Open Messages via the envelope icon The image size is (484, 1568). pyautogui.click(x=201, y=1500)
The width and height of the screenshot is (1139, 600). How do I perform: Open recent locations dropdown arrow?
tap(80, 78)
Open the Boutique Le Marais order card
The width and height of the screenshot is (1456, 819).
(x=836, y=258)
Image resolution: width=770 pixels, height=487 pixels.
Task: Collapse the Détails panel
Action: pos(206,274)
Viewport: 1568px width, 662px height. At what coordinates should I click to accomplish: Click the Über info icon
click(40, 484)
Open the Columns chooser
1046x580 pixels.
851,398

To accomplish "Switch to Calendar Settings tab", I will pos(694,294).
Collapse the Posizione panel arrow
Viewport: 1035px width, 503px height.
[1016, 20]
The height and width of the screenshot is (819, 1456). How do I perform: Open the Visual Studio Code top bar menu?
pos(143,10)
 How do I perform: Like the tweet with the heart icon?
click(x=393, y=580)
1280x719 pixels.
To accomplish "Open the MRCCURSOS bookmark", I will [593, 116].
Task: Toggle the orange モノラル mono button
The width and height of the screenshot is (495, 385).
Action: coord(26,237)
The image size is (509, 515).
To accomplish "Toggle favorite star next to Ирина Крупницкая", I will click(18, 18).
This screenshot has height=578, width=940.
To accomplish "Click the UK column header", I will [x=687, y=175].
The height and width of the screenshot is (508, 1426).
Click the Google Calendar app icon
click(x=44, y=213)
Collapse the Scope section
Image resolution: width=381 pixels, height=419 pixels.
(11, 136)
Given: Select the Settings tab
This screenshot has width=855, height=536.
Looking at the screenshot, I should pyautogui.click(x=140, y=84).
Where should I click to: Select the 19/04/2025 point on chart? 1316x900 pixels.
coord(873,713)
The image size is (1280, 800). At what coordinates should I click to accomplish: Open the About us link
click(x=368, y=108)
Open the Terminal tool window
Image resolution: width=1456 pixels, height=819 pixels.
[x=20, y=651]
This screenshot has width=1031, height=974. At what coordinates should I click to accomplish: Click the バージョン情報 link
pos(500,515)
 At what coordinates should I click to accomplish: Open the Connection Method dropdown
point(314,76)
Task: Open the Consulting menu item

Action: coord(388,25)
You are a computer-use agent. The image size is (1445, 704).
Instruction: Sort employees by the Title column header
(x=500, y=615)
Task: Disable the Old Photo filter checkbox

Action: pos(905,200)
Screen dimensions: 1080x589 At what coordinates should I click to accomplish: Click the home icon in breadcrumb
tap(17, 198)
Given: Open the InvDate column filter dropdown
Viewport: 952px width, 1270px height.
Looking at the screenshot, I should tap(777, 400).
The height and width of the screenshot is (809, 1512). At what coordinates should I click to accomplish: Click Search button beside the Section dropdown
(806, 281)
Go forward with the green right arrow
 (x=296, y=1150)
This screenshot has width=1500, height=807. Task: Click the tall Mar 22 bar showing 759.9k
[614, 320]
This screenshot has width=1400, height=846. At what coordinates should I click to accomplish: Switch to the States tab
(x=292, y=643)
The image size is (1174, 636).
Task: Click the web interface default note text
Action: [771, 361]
____
### Instruction
Rewrite the listing above, changing every instance of "At what coordinates should I click to accomplish" to "Which point should I click to accomplish" and leaving everything else as it is.

### Response
Open Messages via the envelope icon The image size is (484, 1568). pyautogui.click(x=201, y=1500)
The width and height of the screenshot is (1139, 600). How do I perform: Open recent locations dropdown arrow?
tap(80, 78)
Open the Boutique Le Marais order card
The width and height of the screenshot is (1456, 819).
(x=836, y=258)
Image resolution: width=770 pixels, height=487 pixels.
Task: Collapse the Détails panel
Action: pos(206,274)
Viewport: 1568px width, 662px height. Which point should I click to accomplish: Click the Über info icon
click(40, 484)
Open the Columns chooser
1046x580 pixels.
851,398

To accomplish "Switch to Calendar Settings tab", I will pos(694,294).
Collapse the Posizione panel arrow
Viewport: 1035px width, 503px height.
[1016, 20]
The height and width of the screenshot is (819, 1456). How do I perform: Open the Visual Studio Code top bar menu?
pos(143,10)
 How do I perform: Like the tweet with the heart icon?
click(x=393, y=580)
1280x719 pixels.
To accomplish "Open the MRCCURSOS bookmark", I will [593, 116].
Task: Toggle the orange モノラル mono button
The width and height of the screenshot is (495, 385).
Action: coord(26,237)
The image size is (509, 515).
To accomplish "Toggle favorite star next to Ирина Крупницкая", I will click(18, 18).
This screenshot has height=578, width=940.
To accomplish "Click the UK column header", I will [x=687, y=175].
The height and width of the screenshot is (508, 1426).
Click the Google Calendar app icon
click(x=44, y=213)
Collapse the Scope section
Image resolution: width=381 pixels, height=419 pixels.
(11, 136)
Given: Select the Settings tab
This screenshot has width=855, height=536.
Looking at the screenshot, I should pyautogui.click(x=140, y=84).
Where should I click to: Select the 19/04/2025 point on chart? 1316x900 pixels.
coord(873,713)
The image size is (1280, 800). Which point should I click to accomplish: Open the About us link
click(x=368, y=108)
Open the Terminal tool window
Image resolution: width=1456 pixels, height=819 pixels.
[x=20, y=651]
This screenshot has width=1031, height=974. Which point should I click to accomplish: Click the バージョン情報 link
pos(500,515)
 Which point should I click to accomplish: Open the Connection Method dropdown
point(314,76)
Task: Open the Consulting menu item

Action: coord(388,25)
You are a computer-use agent. The image size is (1445, 704).
Instruction: Sort employees by the Title column header
(x=500, y=615)
Task: Disable the Old Photo filter checkbox

Action: pos(905,200)
Screen dimensions: 1080x589 Which point should I click to accomplish: Click the home icon in breadcrumb
tap(17, 198)
Given: Open the InvDate column filter dropdown
Viewport: 952px width, 1270px height.
Looking at the screenshot, I should tap(777, 400).
The height and width of the screenshot is (809, 1512). Which point should I click to accomplish: Click Search button beside the Section dropdown
(806, 281)
Go forward with the green right arrow
 (x=296, y=1150)
This screenshot has width=1500, height=807. Task: Click the tall Mar 22 bar showing 759.9k
[614, 320]
This screenshot has width=1400, height=846. Which point should I click to accomplish: Switch to the States tab
(x=292, y=643)
The image size is (1174, 636).
Task: Click the web interface default note text
Action: [771, 361]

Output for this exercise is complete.